Um fator deve aliviar o IPCA-15 de maio, mas serviços seguem no radar do BC
A prévia da inflação de maio, medida pelo Índice Nacional de Preços ao Consumidor Amplo – 15 (IPCA-15), deve desacelerar com o alívio do item gasolina, que pressionou a última leitura do índice em meio à guerra no Oriente Médio.
Após avançar 0,89% em abril, as estimativas do mercado variam de alta de 0,44% a 0,68% na leitura de maio, o que indica uma desaceleração do IPCA-15.
O que esperar do IPCA-15 de maio?
Segundo o time de macroeconomia do Banco Daycoval, liderado pelo economista-chefe Rafael Cardoso, o IPCA-15 deve registrar alta de 0,53%, ainda com pressão de alimentos — em especial itens in natura, leite, ovos de galinha, arroz e carne vermelha —, passagens aéreas e energia elétrica.
Assim como o Daycoval, a Warren Investimentos estima desaceleração do IPCA-15 a 0,56% em maio, com a moderação dos preços administrados pela queda de gasolina e bens industriais.

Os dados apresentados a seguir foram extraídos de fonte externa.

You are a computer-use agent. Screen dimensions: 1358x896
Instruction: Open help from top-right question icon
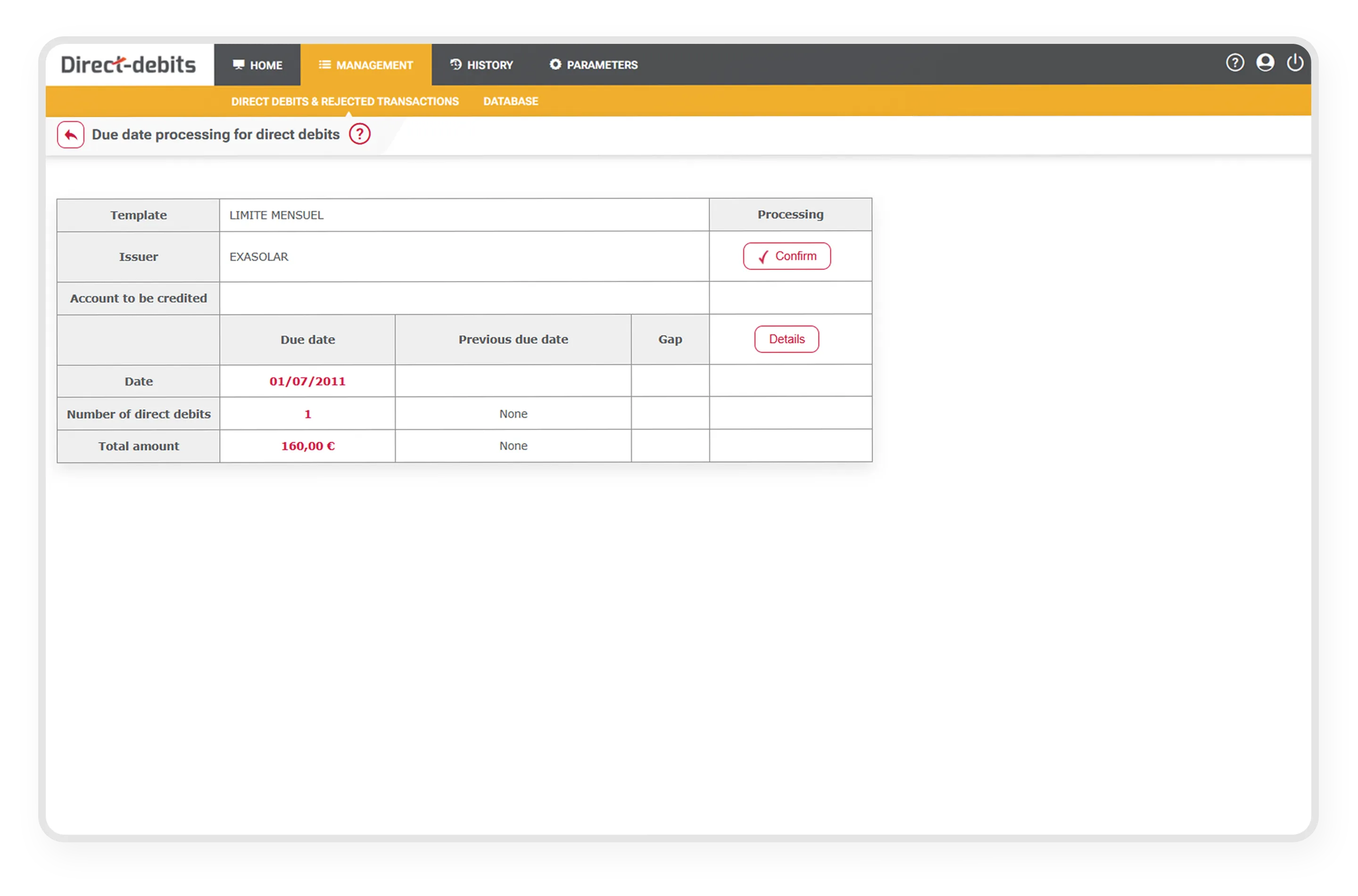pyautogui.click(x=1234, y=63)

A expectativa do Daycoval também é de que o alívio desta leitura venha de preços administrados, com destaques para a deflação em gasolina e alta menor em medicamentos após reajuste anual no mês anterior. “A energia elétrica residencial mais elevada em função de acionamento da bandeira tarifária amarela é o principal vetor altista dos administrados”, afirma o banco.

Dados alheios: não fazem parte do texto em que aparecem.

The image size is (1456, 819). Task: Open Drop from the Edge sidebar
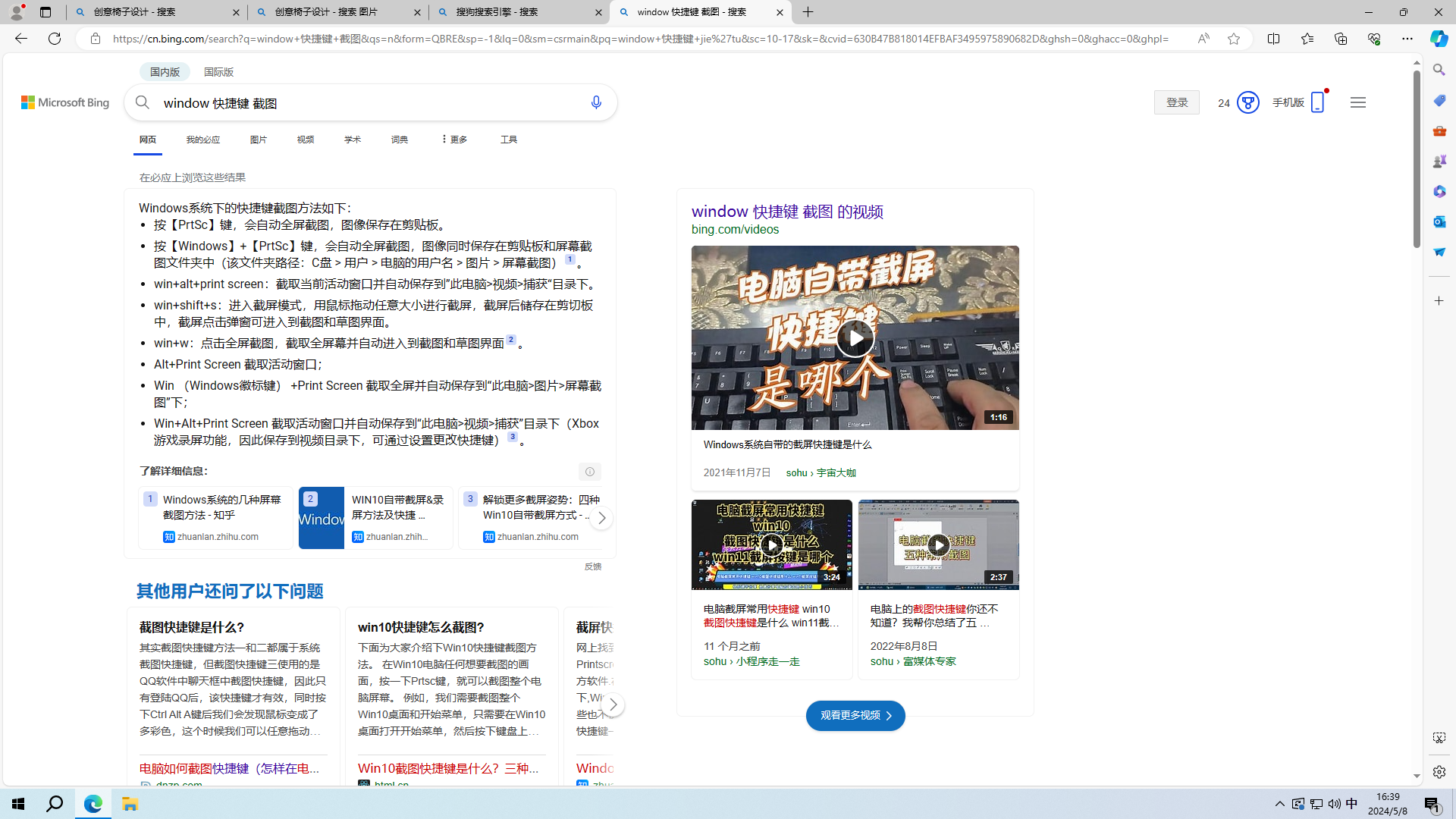(1439, 252)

Além disso, o banco considera que os bens industriais devem desacelerar em relação ao mês anterior, como reflexo da queda do etanol e da alta menos intensa em vestuário.
Para 2026, o Daycoval estima que a inflação seja de 4,7%, mas alerta que a projeção tem viés de alta devido ao conflito no Oriente Médio e à crescente probabilidade de um El Niño mais intenso no segundo semestre.
E os serviços?
No cenário do Daycoval, os serviços devem voltar a acelerar com o aumento dos preços de passagens aéreas, alimentação fora do domicílio e itens mais sensíveis à atividade econômica, como intensivos em trabalho.
“Apesar de o grupo de serviços estar em patamar mais baixo, os itens mais sensíveis à atividade econômica, como os intensivos em trabalho, devem seguir pressionados”, detalha o banco.
Consequentemente, os serviços subjacentes devem seguir em patamar elevado e continuam como um “desafio” para o Banco Central (BC), segundo o Daycoval, passando de 0,45% em abril para 0,52% agora.
A Warren também prevê que os serviços avancem de 0,07% na leitura do IPCA-15 em abril para 0,50% em maio. No entanto, os serviços subjacentes, na avaliação da corretora, tendem a perder força, desacelerando para 0,38%.